By Carl Corry, CBS.MarketWatch.com
Last Update: 5:37 PM ET Oct 10, 2000 NewsWatch
Latest headlines

SANTA CLARA, Calif. (CBS.MW) -- Yahoo entered the Web voice fray Tuesday with the launch of a free telephone service allowing users to call and have their e-mail, news and other information read to them.

Using Net2Phone's (NTOP: news, msgs) voice-optimized Internet protocol network, users of Yahoo by Phone will initially be required to enter numbers on a touch tone telephone to select the information they want to hear. A computer-generated electronic voice will read the mail or other information.

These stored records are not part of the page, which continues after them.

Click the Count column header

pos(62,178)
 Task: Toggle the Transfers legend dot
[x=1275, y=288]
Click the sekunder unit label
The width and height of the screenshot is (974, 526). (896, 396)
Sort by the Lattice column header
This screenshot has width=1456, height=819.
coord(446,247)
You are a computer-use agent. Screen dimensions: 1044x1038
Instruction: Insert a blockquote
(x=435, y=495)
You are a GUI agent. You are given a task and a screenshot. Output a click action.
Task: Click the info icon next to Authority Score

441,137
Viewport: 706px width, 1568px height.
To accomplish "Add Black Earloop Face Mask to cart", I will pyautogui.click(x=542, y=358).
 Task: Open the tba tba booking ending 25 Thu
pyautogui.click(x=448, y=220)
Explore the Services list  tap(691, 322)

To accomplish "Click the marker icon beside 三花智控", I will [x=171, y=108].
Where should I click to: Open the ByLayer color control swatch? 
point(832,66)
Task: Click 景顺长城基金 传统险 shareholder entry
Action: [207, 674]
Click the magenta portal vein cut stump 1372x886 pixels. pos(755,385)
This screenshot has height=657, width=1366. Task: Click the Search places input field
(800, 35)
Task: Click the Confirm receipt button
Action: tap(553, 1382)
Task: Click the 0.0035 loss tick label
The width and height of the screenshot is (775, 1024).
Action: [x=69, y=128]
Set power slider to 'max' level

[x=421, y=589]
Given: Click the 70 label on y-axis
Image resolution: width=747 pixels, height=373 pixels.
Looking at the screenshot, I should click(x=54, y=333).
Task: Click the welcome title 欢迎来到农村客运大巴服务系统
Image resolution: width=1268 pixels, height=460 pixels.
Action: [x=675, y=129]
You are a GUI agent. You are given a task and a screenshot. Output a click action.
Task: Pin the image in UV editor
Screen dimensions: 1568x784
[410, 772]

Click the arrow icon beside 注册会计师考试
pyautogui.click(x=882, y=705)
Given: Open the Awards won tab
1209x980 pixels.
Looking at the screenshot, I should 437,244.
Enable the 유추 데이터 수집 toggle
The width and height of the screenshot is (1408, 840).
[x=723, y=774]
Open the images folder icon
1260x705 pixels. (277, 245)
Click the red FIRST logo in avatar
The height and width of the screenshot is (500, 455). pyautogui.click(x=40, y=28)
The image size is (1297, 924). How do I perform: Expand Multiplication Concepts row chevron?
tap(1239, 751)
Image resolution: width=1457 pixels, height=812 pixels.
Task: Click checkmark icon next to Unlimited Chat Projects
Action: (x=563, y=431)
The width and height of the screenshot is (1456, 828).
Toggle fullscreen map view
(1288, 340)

The service also offers free voicemail, and free PC-to-phone calling through Yahoo's(YHOO: news, msgs) instant messaging system.

Yahoo is going up against companies like AOL (AOL: news, msgs) and several smaller companies in the market for voice-activated features.

AOL recently bought voice portal Quack and owns an interest in speech recognition technology developer SpeechWorks.



"Yahoo needed to be in this space as well," said John Corcoran, an Internet and digital new media analyst at CIBC World Market in New York.

"It's a logical step ... so they are not left out" of any area of technology being developed for the Internet, he said.

Corcoran said it is too early to determine what income will be generated from the new service, but that voice-over technology will be huge in the next several years as it becomes a more widely accepted way of communicating.

Shares of Yahoo closed off $3.06 to $82.69 Tuesday.